Oggi su Che libro mi porto ho deciso di ospitare un amico e collega, Alberto Caspani, un bravo giornalista nonchè instancabile viaggiatore, ma di quelli veri, di quelli che approfondiscono i luoghi che andranno ad esplorare e si mescolano alle persone che incontreranno lungo il cammino. Alberto poi è uno di quelli che quasi ti vergogni di incontrare in città dopo le vacanze, perchè al suo confronto le ferie che hai appena fatto tu assumeranno di colpo le sembianze della più sonnolenta villeggiatura d’antan.
Tu gli dici del mare, lui invece ti affascina con il racconto di un viaggio avventuroso, (spesso pure troppo, come testimonia la foto che qui lo ritrae in un fermo “preventivo” per invasione territoriale fra la Lituania e l’enclave russa di Kaliningrad…. Lui ti racconta di lande desolate, sciamani africani, burocrati russi, tribù nomadi).
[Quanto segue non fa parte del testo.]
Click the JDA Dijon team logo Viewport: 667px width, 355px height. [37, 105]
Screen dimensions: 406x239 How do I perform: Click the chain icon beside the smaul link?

Parte dei suoi lavori li potete trovare sui suoi siti, ma naturale che tali esperienze di vita vissuta non potevano non ispirare un racconto, anzi un romanzo, che parte da Amburgo e ci trasporta sul lago Bajkal, in Siberia, ma anche indietro nella Cina imperiale. Si chiama “Una volta ancora”, gasdotti e sciamani lungo la Transmongolica (pubblicato in self-publishing, lo potete trovare qui) e racconta di un giornalista in fuga dal suo passato che in cerca dello scoop della vita sfiderà oligarchi russi, sciamani e trafficanti orientali, ed il suo sarà anche un viaggio verso la consapevolezza interiore.
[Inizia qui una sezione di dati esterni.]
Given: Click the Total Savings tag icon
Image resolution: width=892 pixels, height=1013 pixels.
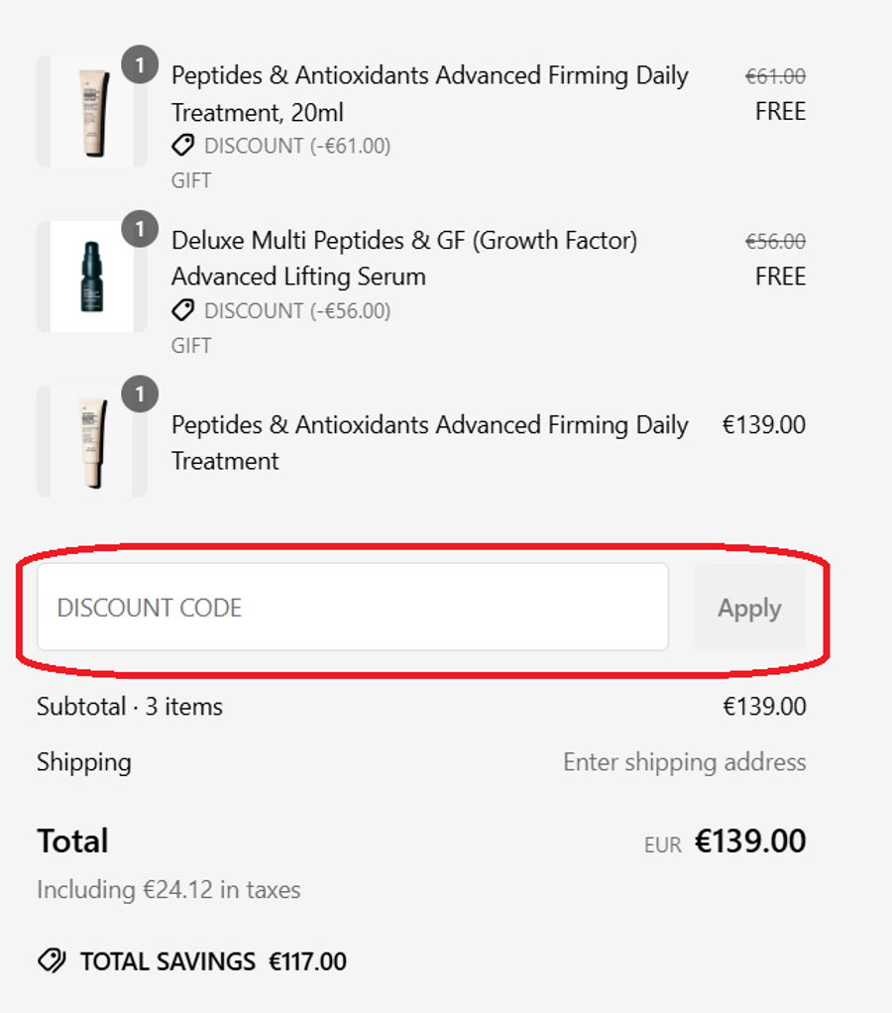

Così Alberto ci racconta le storie e i territori che gli hanno ispirato il libro e che, come vedrete, sono decisamente fuori dal comune… Buona lettura.
Una volta ancora
“Seguire i gasdotti della Russia può essere un buon modo per non smarrirsi nelle sue immensità. Conducono spesso là dove il passo è interdetto, portando a galla non solo gas e petrolio, ma anche storie sepolte di cui conviene dimenticarsi in fretta. Una di queste riguarda Michail Borisovic Chodorovskij, l’ex magnate del colosso petrolifero Yukos che, a mo’ di uno spettro redivivo, di tanto in tanto compare in televisione per ricordare quale triste fine sia comminata a chi non opera per il bene del Cremlino, bensì per le proprie tasche.
Eppure la Russia di una decina d’anni fa non era così, ancora in bilico fra le severe macerie dell’ex Unione Sovietica e un torbido futuro di umana cupidigia, dove ogni legge poteva essere infranta e qualunque rancore vomitato sul nemico. Una terra orgogliosa che osservava sconvolta il proprio disfacimento, senza intravvedere ancora la via della rinascita, esattamente come accade nei riti degli sciamani siberiani, quando battono l’ultimo colpo sul tamburo e improvvisamente crollano a terra.
Dev’essere stato uno di questi a martellarmi nelle orecchie per anni, spingendomi a tornare e ritornare fra le braccia della Grande Madre, interrogandola ossessionato quasi avessi di fronte la mitica Sfinge cantata da Aleksandr Block, piangendola nelle sue sventure, amandola come un figlio che non accetta di separarsi dal suo seno. Giovane e avventato, sono corso in sua difesa, convinto che la verità della penna potesse smuovere la coscienza dei più, aprire gli occhi sulle violenze che le foreste vergini della Buriatia pativano in silenzio, sulla bramosia capace di far accapponare le inviolate acque del lago Bajkal, sulla rassegnazione dei monaci d’Ivolginsk, impietriti al suono di un gong tornato ad annunciare il barbaro nemico oltre la grande muraglia d’Oriente. Ho pestato i piedi a Chodorovskij, camminato spalla a spalla con gli ex agenti del Kgb, sfiorato scapole di capra che solo al fuoco sacro appartenevano, deragliando fra orde di mongoli per essere poi venduto sulle spregiudicate bancarelle di Pechino.
Non ho semplicemente viaggiato nella Russia incantata di Leskov, ma per quell’immensa distesa a est del cuore dove seppelliamo i nostri perché, nella speranza che mai più tornino e ci lascino infine gustare il piacere sottile del vuoto irrisolto. Chodorovskij marcisce ancora in qualche oscuro meandro di una repubblica dimenticata. La Russia è tornata a scrutarci dalle polveri della sua storia; e nonostante “Una volta ancora” volesse colmare una distanza aperta da una confessione mai data alla stampa, scompigliando le carte per confondere le tracce, il sapore del primo bacio abita ancora le nostre labbra”.